↓↓↓

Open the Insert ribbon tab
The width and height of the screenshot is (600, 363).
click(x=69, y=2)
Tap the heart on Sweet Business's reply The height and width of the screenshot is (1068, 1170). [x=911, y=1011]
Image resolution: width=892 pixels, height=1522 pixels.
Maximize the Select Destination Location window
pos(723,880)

↑↑↑

Task requirements:
Once you have read the material above, write all of it out again exactly.

Solved problem:
Open the Insert ribbon tab
The width and height of the screenshot is (600, 363).
click(x=69, y=2)
Tap the heart on Sweet Business's reply The height and width of the screenshot is (1068, 1170). [x=911, y=1011]
Image resolution: width=892 pixels, height=1522 pixels.
Maximize the Select Destination Location window
pos(723,880)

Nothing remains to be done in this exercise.